= Tanya Fisher =

Australian basketball player

Tanya-Lee Fisher (born 23 October 1968) is an Australian former basketball player.

==Early life==
Fisher was born in Northam, Western Australia.

==Career==
===WNBL===
Fisher was a member of the WAIS Rockets in 1987 when the team won the Women's Basketball Conference (WBC). The Perth Breakers subsequently entered the Women's National Basketball League (WNBL) in 1988. With Perth, she averaged 1.0 blocked shots per game in 1990 and 1.1 blocked shots per game in 1991; she also had a .519 field goal percentage (69/113) in 1991. In 1992, she helped the Breakers win the WNBL championship while earning grand final MVP honours.

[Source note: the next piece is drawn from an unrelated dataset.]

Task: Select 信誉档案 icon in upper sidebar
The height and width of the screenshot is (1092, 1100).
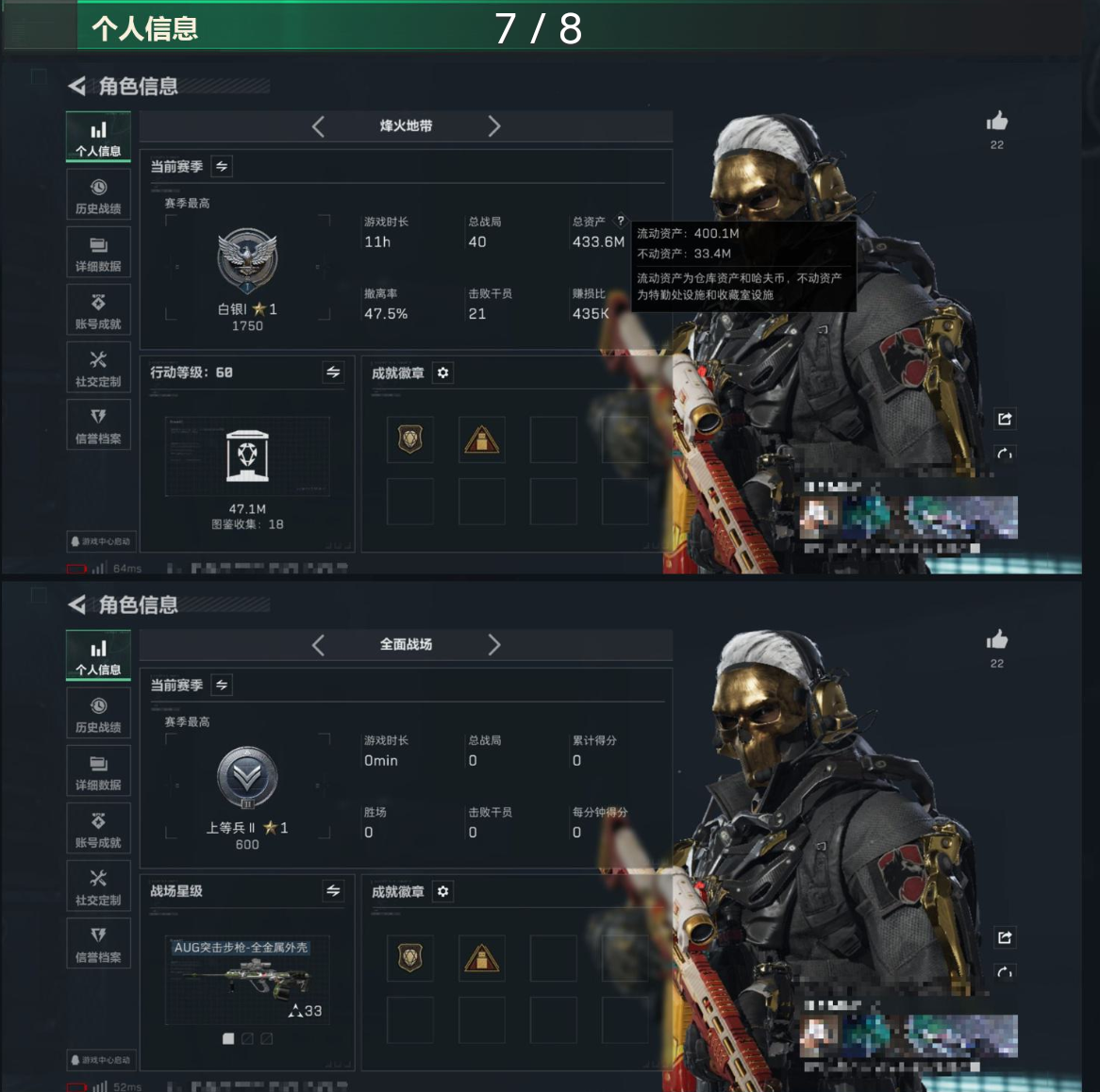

Following the 1993 WNBL season, Fisher had a two-year break before playing again in 1996 and 1997. As of the 2011–12 WNBL season, Fisher was in the top five all-time in the following categories for Perth: field goal percentage (48%, 528/1111), free throw attempts (343), fouls (366), offensive rebounds (239), defensive rebounds (392), and total rebounds (631, 141 games).

===SBL===
Fisher played in the State Basketball League (SBL) for numerous teams:
- Perth 1989–1991, 54g, 1042pt @ 19.3
- Willetton 1992, 15g, 329pt @ 21.9
- Perth 1994–1996, 55g, 873pt @ 15.9
- Cockburn 1997, 11g, 178pt @ 16.2
- Mandurah 1998, 25g, 457pt @ 18.3
- Mandurah 2000–2002, 63g, 531pt @ 8.4

In 1989, she was a member of the Perth Redbacks' SBL championship-winning squad. In 1995, she was named the SBL Most Valuable Player.